Harakatuna.com – Presiden Prabowo Subianto memerintahkan bahwa teroris harus musnah di Indonesia. Dia juga memerintahkan tidak boleh ada ledakan sekecil apa pun dalam penanganan terorisme. Atau biasa yang kita kenal zero attack, tanpa serangan terbuka.
Selama ini, penanganan terorisme selalu dengan zero attack. Melalui cara ini Densus 88 Antiteror dan Brimob Polri berhasil menangkap teroris di berbagai wilayah. Dalam rentang 2023 sampai 13 November 2024 saja, mereka telah berhasil menangkap 181 teroris.
Jalan Operasional AI
Apakah cukup membekuk teroris dengan zero attack, di tengah teknologi digital yang makin masif? Pengamanan melalui zero attack tentu bagian dari kegiatan preventive strike atau mengamankan sebelum terjadi peristiwa. Namun di tengah canggihnya Artificial Intelligence (AI) makin gencar dipakai teroris, mungkinkah hal tersebut bisa dilakukan?
AI jalan operasionalnya di digital.
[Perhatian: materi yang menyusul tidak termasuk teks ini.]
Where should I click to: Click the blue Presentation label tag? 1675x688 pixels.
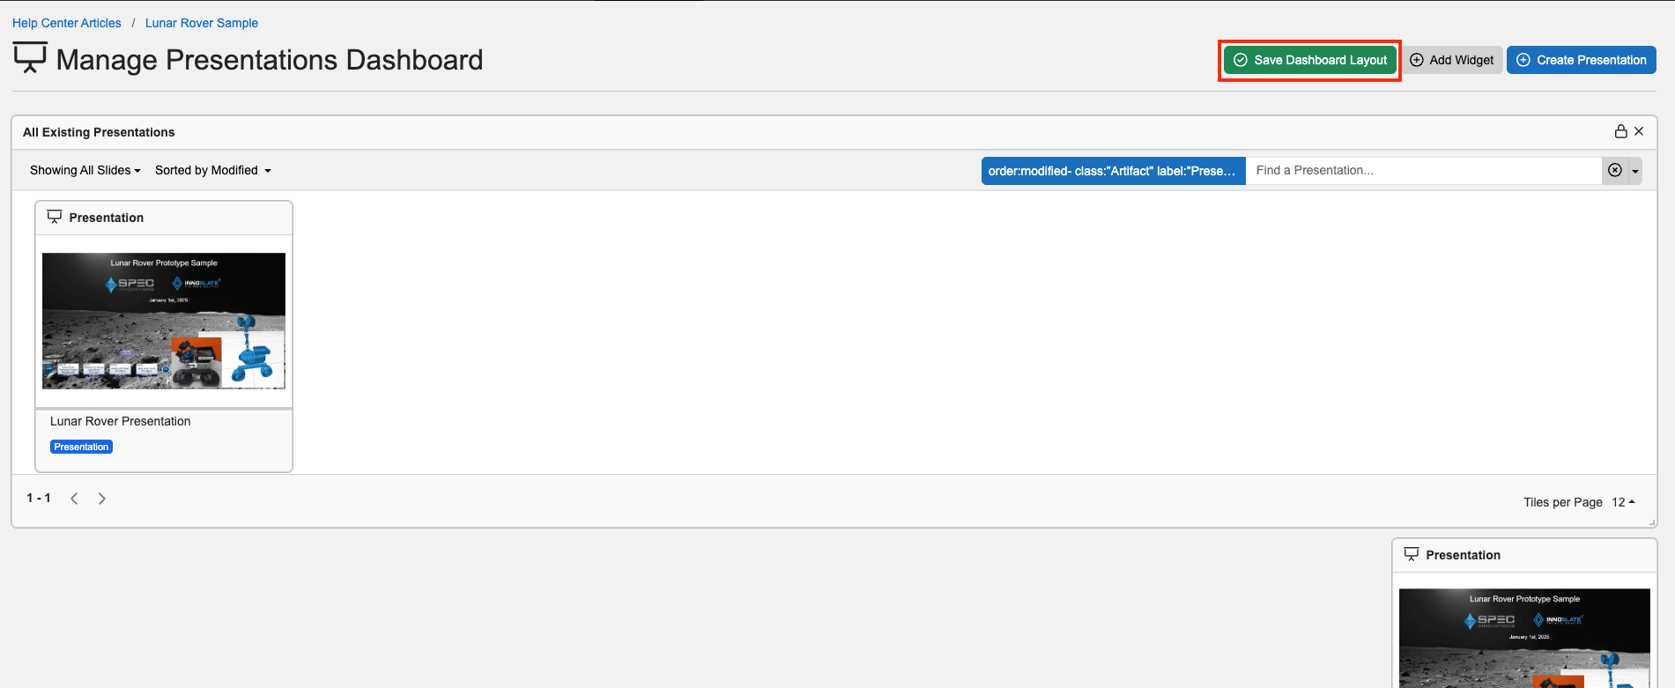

Ia hanya bergemerlap di ruang digital. Artinya, polisi akan sangat susah menangkap jika mencari bukti-bukti saat menggeledah teroris. Sebab AI atau jejak digital bisa dihapus.
Harus diakui, negara-negara dengan penetrasi internet dan media sosial yang tinggi seperti Indonesia, rentan menghadapi teroris yang dipersenjatai AI. Faktanya, selama ini teroris memang sudah intens memanfaatkan perangkat AI. Mereka telah manfaatkan untuk meningkatkan eksistensinya di dunia maya.
Yang jelas, potensi penyalahgunaan teknologi AI untuk tujuan terorisasi terbuka lebar. Ada beberapa penjelasan mengapa AI sangat berbahaya jika dipakai oleh teroris. Menurut Arif Budi Setyawan setidaknya terdapat tiga alasan mengapa AI perlu diwaspadai dalam konteks strategi baru terorisme hari ini.
Tiga Alasan Mewaspadai
Pertama, kelompok teroris sangat adaptif pada teknologi digital. Ia mencontohkan bagaimana ISIS menggunakan media sosial (medsos) sebagai sarana indoktrinasi dan rekrutmen anggotanya di seluruh dunia. Menurut Arif, rekam jejak ISIS yang sangat adaptif pada medsos sebagai produk teknologi digital ini menunjukkan bahwa kemungkinan besar kelompok ekstrem lain di masa depan juga akan memanfaatkan teknologi AI.
Kedua, dapat digunakan untuk memanipulasi data. Bahkan bisa memalsukan wajah dan suara untuk digunakan menyebarkan paham atau ideologi ekstremisme. Mereka bisa mengubah rupa orang/ulama masyhur seolah-olah menyebarkan paham radikal. Dengan inilah pastilah umat banyak yang tertipu dan menjalankan perintahnya.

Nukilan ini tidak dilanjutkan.